Informe de control identifica deficiencias sanitarias que podrían favorecer la propagación de enfermedades y afectar el normal desarrollo de las clases en el emblemático centro educativo de la Universidad Nacional de Trujillo.

La Contraloría General de la República advirtió serias deficiencias en la infraestructura sanitaria del Centro Educativo Experimental Rafael Narváez Cadenillas, administrado por la Universidad Nacional de Trujillo (UNT), situación que representa un riesgo para la salud de estudiantes, docentes y personal administrativo.

Según el Informe de Visita de Control N.° 028-2026-OCI/0222-SVC, elaborado por el Órgano de Control Institucional de la UNT tras una inspección realizada entre el 15 y el 19 de junio de 2026, los servicios higiénicos presentan condiciones deficientes de saneamiento e higiene que podrían propiciar la aparición de enfermedades infectocontagiosas y gastrointestinales.

El documento concluye que el mal estado de la infraestructura sanitaria vulnera el derecho a la salud y a la seguridad de la comunidad educativa, además de comprometer la continuidad y calidad del servicio educativo al no garantizar las condiciones mínimas de salubridad exigidas por la normativa vigente.

La Contraloría también señala que esta problemática no es reciente.
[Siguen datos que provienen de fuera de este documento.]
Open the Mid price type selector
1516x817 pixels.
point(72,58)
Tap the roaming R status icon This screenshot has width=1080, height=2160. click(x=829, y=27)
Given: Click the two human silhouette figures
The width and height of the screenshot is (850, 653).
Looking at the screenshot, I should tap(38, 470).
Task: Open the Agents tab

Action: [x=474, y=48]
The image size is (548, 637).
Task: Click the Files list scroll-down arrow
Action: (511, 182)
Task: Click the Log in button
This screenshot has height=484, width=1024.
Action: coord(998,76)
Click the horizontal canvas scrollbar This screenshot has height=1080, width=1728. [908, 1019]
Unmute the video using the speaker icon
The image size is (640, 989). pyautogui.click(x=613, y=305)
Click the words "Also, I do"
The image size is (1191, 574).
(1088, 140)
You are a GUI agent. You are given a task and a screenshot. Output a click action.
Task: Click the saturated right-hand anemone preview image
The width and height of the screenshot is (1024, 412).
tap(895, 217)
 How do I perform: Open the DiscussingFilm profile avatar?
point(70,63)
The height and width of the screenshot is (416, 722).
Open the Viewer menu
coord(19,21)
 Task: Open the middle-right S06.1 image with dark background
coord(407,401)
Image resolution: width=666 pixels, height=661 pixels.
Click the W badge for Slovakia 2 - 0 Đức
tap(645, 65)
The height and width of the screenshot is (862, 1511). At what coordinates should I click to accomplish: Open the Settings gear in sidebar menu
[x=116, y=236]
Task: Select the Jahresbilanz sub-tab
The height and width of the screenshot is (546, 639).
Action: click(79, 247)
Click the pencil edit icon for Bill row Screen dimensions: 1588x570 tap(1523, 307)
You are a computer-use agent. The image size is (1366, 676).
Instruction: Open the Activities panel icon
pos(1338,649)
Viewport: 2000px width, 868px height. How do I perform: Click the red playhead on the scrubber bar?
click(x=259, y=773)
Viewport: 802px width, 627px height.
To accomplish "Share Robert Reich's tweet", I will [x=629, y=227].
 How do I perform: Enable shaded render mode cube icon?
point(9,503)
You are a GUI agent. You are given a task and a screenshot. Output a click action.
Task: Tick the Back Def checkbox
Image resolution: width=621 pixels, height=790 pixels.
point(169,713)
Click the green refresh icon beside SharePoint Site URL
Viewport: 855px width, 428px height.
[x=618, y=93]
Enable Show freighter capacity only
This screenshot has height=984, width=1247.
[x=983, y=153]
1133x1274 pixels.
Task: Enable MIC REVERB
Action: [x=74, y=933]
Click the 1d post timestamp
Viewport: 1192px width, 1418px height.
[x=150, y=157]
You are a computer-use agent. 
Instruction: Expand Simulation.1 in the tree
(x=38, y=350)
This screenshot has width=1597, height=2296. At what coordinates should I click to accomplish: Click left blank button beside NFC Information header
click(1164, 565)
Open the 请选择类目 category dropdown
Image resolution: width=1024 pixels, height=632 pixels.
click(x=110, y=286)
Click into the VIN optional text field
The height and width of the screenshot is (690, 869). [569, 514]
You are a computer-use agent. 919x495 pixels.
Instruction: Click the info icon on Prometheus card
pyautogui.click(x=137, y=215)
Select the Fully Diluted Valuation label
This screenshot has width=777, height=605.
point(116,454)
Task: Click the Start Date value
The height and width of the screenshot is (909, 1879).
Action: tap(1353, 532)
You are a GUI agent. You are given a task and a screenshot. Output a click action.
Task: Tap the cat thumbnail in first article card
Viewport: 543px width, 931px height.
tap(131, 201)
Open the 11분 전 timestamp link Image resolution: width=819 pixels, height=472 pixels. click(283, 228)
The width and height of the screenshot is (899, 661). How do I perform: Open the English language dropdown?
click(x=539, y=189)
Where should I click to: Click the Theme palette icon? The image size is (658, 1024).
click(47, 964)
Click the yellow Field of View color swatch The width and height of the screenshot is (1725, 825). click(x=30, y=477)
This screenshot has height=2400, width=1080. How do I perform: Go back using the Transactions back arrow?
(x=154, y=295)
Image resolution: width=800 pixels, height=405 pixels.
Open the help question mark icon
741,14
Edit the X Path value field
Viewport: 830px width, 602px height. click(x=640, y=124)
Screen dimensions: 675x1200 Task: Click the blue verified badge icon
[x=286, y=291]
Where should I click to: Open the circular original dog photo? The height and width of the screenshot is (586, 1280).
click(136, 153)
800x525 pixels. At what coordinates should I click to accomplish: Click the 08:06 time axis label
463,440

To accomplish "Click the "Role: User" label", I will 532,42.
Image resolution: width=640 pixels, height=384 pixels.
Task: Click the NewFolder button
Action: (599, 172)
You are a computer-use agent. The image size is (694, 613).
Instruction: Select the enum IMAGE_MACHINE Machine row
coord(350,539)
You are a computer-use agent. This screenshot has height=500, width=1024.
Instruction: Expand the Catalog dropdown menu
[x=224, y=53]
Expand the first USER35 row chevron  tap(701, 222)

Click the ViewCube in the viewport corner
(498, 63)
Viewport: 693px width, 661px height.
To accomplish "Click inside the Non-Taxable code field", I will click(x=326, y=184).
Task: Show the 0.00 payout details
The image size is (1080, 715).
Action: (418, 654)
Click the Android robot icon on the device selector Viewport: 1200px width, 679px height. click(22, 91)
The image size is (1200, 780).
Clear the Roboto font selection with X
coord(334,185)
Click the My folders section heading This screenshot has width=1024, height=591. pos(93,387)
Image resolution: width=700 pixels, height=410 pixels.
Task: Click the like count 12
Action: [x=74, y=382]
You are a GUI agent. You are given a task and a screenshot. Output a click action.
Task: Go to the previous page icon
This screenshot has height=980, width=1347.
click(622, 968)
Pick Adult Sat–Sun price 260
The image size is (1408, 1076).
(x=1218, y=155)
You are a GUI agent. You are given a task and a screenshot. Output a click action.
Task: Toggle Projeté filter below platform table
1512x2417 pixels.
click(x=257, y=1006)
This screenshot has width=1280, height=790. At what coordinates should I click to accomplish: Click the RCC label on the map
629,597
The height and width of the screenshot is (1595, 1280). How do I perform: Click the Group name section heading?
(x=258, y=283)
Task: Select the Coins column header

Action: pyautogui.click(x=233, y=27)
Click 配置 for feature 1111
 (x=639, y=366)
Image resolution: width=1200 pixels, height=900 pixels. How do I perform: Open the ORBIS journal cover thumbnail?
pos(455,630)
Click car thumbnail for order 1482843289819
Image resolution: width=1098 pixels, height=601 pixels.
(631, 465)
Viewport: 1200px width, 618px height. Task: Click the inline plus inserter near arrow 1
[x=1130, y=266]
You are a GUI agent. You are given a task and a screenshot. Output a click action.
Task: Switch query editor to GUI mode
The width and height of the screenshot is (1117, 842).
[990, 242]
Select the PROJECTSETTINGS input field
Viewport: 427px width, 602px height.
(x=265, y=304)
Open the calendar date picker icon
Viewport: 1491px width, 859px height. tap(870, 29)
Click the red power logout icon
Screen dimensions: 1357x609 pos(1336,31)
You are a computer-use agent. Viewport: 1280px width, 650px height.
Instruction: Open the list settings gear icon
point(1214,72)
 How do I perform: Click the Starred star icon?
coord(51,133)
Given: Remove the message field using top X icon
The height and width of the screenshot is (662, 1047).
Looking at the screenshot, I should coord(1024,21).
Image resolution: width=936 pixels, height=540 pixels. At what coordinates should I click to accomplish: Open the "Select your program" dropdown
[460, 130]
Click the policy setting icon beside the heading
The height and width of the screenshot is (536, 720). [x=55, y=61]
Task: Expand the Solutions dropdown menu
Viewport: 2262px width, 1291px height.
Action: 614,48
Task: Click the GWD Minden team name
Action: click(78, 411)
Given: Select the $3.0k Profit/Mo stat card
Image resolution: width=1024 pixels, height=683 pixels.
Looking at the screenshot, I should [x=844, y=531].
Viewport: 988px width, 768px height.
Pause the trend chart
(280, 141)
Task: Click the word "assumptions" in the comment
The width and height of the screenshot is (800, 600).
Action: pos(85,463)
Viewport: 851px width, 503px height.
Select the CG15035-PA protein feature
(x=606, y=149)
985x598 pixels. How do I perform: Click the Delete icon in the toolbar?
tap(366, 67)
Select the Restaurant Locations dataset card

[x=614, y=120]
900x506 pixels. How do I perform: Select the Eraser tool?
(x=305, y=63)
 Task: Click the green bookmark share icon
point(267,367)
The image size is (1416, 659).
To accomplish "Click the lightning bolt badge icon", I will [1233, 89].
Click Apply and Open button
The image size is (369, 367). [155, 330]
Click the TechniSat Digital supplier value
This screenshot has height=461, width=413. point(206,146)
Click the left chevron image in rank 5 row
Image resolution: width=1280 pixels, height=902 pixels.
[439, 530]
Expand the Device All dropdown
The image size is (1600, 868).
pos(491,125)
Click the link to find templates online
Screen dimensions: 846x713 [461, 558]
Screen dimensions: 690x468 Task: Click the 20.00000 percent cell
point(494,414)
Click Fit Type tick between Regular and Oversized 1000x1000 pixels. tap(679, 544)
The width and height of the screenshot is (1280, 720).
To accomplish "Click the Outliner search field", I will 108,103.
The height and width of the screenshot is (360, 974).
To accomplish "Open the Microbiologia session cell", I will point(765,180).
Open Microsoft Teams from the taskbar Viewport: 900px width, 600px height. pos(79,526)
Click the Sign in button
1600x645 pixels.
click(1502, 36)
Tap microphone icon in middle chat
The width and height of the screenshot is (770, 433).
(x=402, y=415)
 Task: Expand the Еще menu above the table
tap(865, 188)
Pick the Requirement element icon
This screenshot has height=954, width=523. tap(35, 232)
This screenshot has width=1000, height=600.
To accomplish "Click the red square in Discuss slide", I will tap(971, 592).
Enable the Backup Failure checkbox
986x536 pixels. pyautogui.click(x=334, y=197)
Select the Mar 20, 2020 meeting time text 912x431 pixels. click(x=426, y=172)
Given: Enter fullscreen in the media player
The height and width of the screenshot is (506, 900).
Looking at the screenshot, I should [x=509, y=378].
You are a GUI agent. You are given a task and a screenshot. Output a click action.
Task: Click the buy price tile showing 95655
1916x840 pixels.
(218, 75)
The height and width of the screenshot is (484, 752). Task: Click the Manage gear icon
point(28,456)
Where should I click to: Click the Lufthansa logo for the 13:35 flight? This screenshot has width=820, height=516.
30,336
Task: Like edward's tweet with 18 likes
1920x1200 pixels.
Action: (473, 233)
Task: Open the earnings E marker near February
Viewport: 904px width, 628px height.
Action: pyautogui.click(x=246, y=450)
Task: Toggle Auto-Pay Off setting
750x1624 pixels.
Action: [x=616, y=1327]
Durante la inspección se verificó que directores del plantel habían remitido anteriormente diversos oficios solicitando el mantenimiento de los servicios higiénicos, la reparación de cañerías, tanques elevados y el mejoramiento del sistema de abastecimiento de agua potable, sin que estas necesidades fueran atendidas oportunamente.

Tras identificar la situación adversa, el órgano de control notificó oficialmente a la Universidad Nacional de Trujillo para que adopte las acciones preventivas y correctivas necesarias que permitan garantizar condiciones adecuadas para el desarrollo de las actividades académicas.

El informe fue remitido el 25 de junio de 2026 al rector de la Universidad Nacional de Trujillo, Hermes Sifuentes Inostroza, a fin de que la institución implemente las medidas correspondientes y evite que el problema continúe afectando a la comunidad educativa.